Así provocado, Mitrídates invadió la provincia de Asia y ordenó una masacre general de todos los romanos hasta el número de 80.000, según se dijo. Como era de esperar, fue designado jefe militar, para enfrentarse con él, uno de los dos cónsules para el 88, Lucio Cornelio Sila (a su colega, Quinto Pompeyo Rufo, le fue asignada una misión en Italia, pero fue linchado poco después, cuando intentaba apoderarse del ejército de Cneo Pompeyo Estrabón, el padre de Cneo Pompeyo Magno; Estrabón no hizo ningún esfuerzo por detener el linchamiento).

7 Es concebible que, en ese momento, algunos de estos romanos esperaran hacer un favor a Cayo Mario, al143 dar lugar a una emergencia para que él la enfrentase.

Por desdicha, las cosas no eran tan simples. Publio Sulpicio, que había sido un aliado de Marco Livio Druso, propuso en el 88, en su carácter de tribuno, invertir la distribución limitada de los nuevos ciudadanos en las tribus, una propuesta que, como la de Lucio Cinna en el 87, tal vez sólo se relacionara con aquellos que no habían emprendido la lucha armada contra Roma. También propuso llamar de regreso a los que habían sido exiliados por la caza de brujas, suscitada con motivo de la investigación sobre los orígenes de la guerra social, y tomar las medidas necesarias para aligerar el peso de la deuda. Sin duda, ésta constituía una medida de gran amplitud, pero sólo se conoce una de sus cláusulas, y además a través del testimonio hostil de las Memorias de Sila: Sulpicio pretendía limitar los pedidos de préstamos por parte de los senadores, aunque él mismo se hallaba muy endeudado. En todo caso, Sulpicio y Cayo Mario se aliaron, el último obtuvo el comando contra Mitrídates, transferencia que se logró por medios violentos. La reacción de Sila consistió en marchar contra Roma; su dignitas había sufrido, por supuesto, una afrenta seria; y marchar contra la ciudad entraba en sus propios intereses y en los de su ejército. La naturaleza revolucionaria de aquella decisión puede advertirse por el hecho de que uno solo de sus oficiales, Lucio Licinio Lúculo, lo siguiera. Pero Sila también estaba empapado de la ideología que proclamaba el deber del individuo para actuar contra un tirano (cf. pág. 32); a sus espaldas ya se alineaban, en larga cantidad, los que en el pasado reciente habían apelado a la fuerza para poner en práctica su concepto de libertas, exclusivo y no sujeto a arreglos: «Los legados lo entrevistaron de camino y le preguntaron por qué marchaba en armas contra su propio país; Sila replicó que lo hacía para librar a la patria de quienes la estaban gobernando como tiranos.» (APIANO, Guerras civiles, I, 57, 253.)

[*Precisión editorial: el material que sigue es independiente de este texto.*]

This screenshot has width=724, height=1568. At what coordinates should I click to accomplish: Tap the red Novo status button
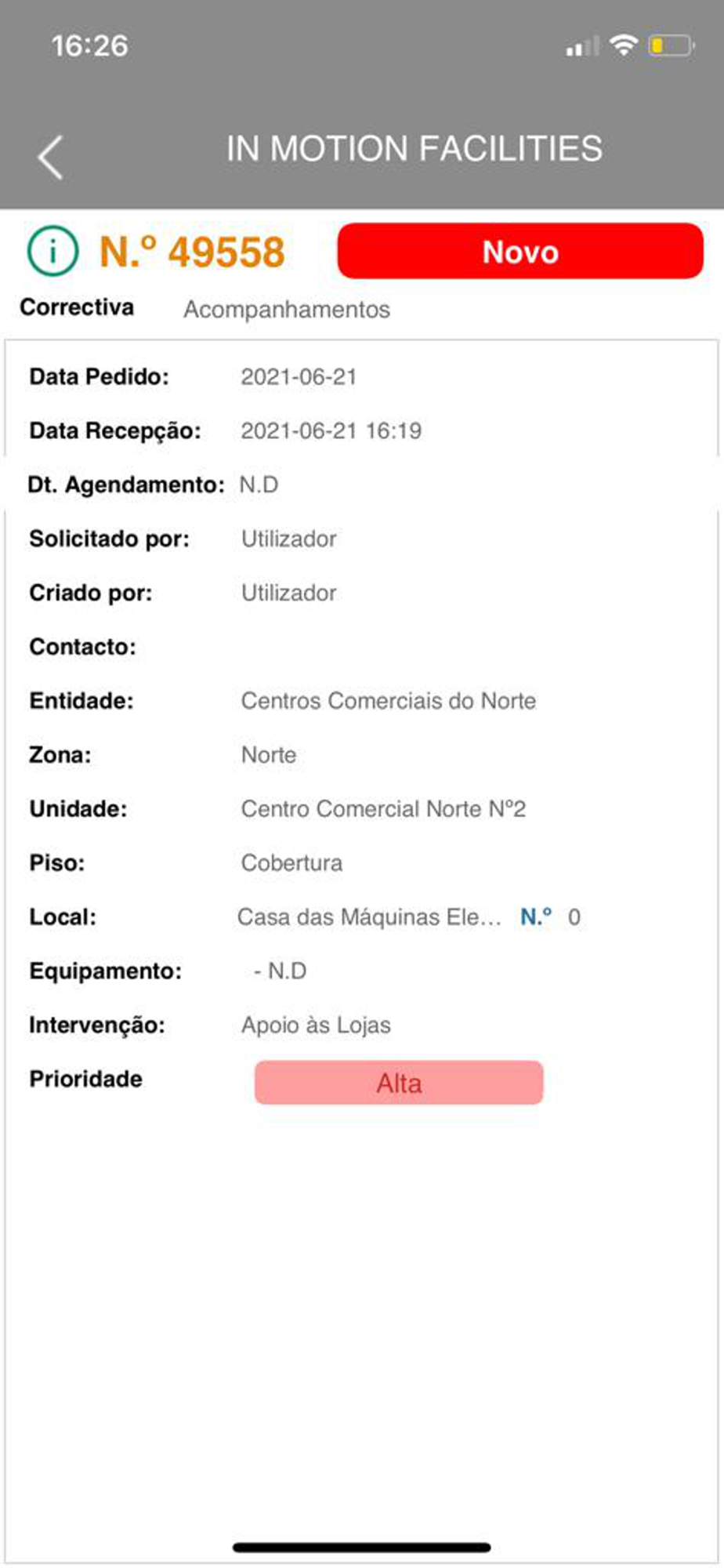click(520, 252)
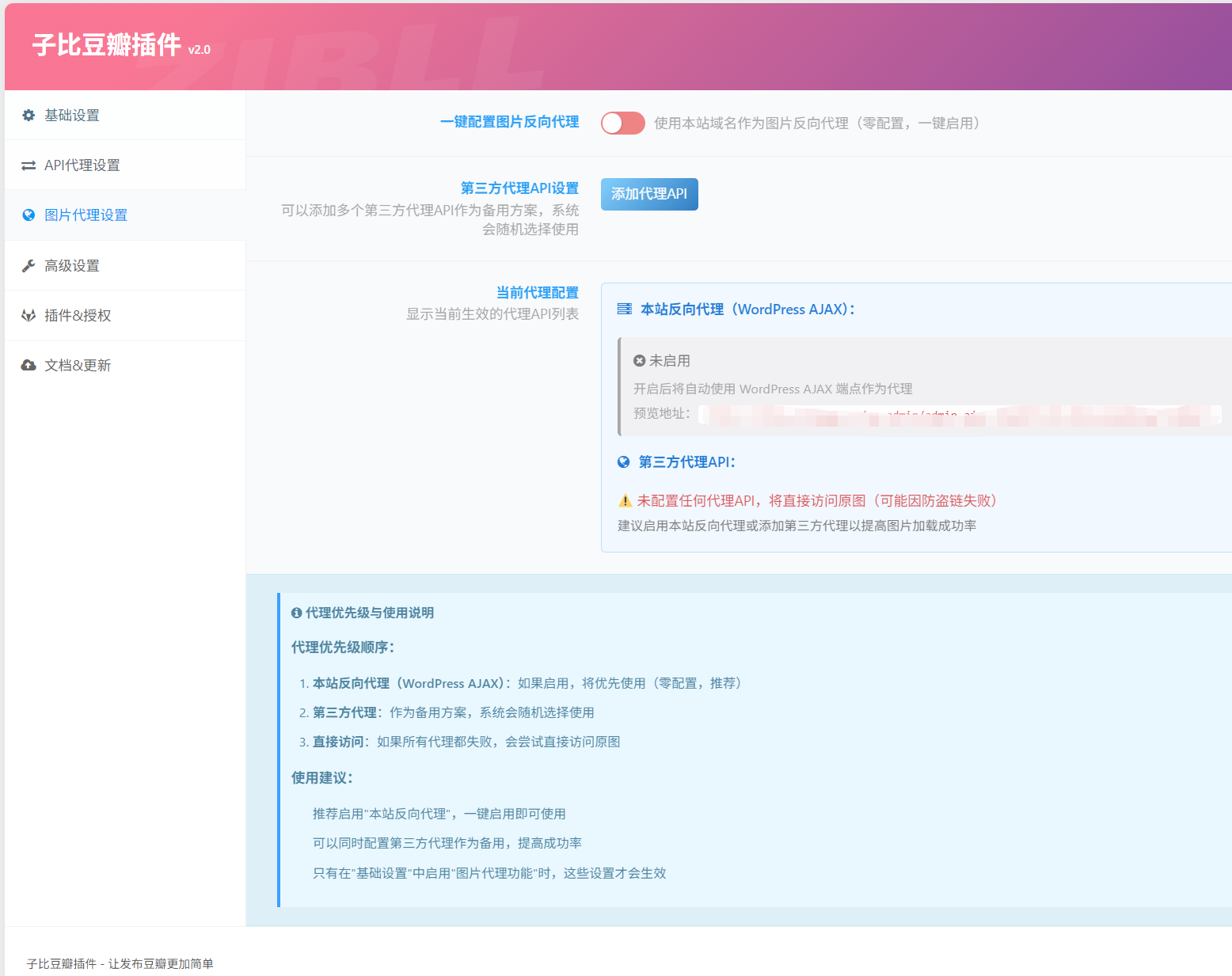The image size is (1232, 976).
Task: Open the 当前代理配置 list section
Action: (x=538, y=292)
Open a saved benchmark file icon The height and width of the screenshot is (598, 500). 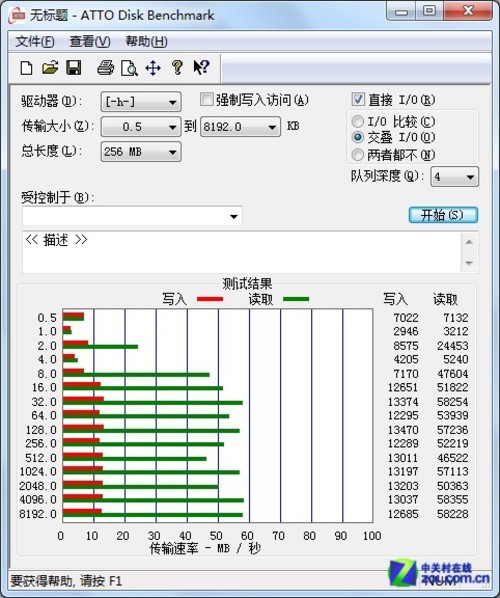[x=50, y=68]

Sería difícil pensar en un ejemplo más claro de una ideología arraigada que permita una descripción justificativa de un acto revolucionario. Este alegato también fue utilizado por Marco Lépido, Lucio Catilina, César y Octaviano, así como también lo volvería a hacer Sila antes de su regreso del oriente. El título de defensor de la libertad de Roma era aplicado sin discriminación, como un cumplido, en el período posterior a Sila y utilizado tanto para los Gracos como para sus adversarios en la historiografía posterior; los que proclamaban ser defensores de los privilegios de los órdenes superiores y los que aseguraban ser defensores de los derechos del pueblo lo emplearon por igual. Podía justificarlo todo y, por último, llegaría a justificar a la monarquía, pero aún no era el momento para ello. Una vez derrotados sus enemigos, Sila condenó a muerte a algunos y dejó fuera de la ley a los restantes; el mando contra Mitrídates le fue devuelto. Se hizo un intento de establecer una legislación preventiva con respecto a la repetición posible de una «sedición»; hubo otro intento de aligerar la carga de la deuda (quizá incluso Sila reconocía la amenaza que para la estabilidad constituía esa situación, pero fue necesaria otra disposición en el 86). Las elecciones se celebraron y fue elegido Lucio Cornelio Cinna, en esas circunstancias: «Hasta se mostró complacido por eso, como si el pueblo, al hacer lo que quería, estuviera gozando de una libertad que él le había proporcionado.» (PLUTARCO, Sila, 10.)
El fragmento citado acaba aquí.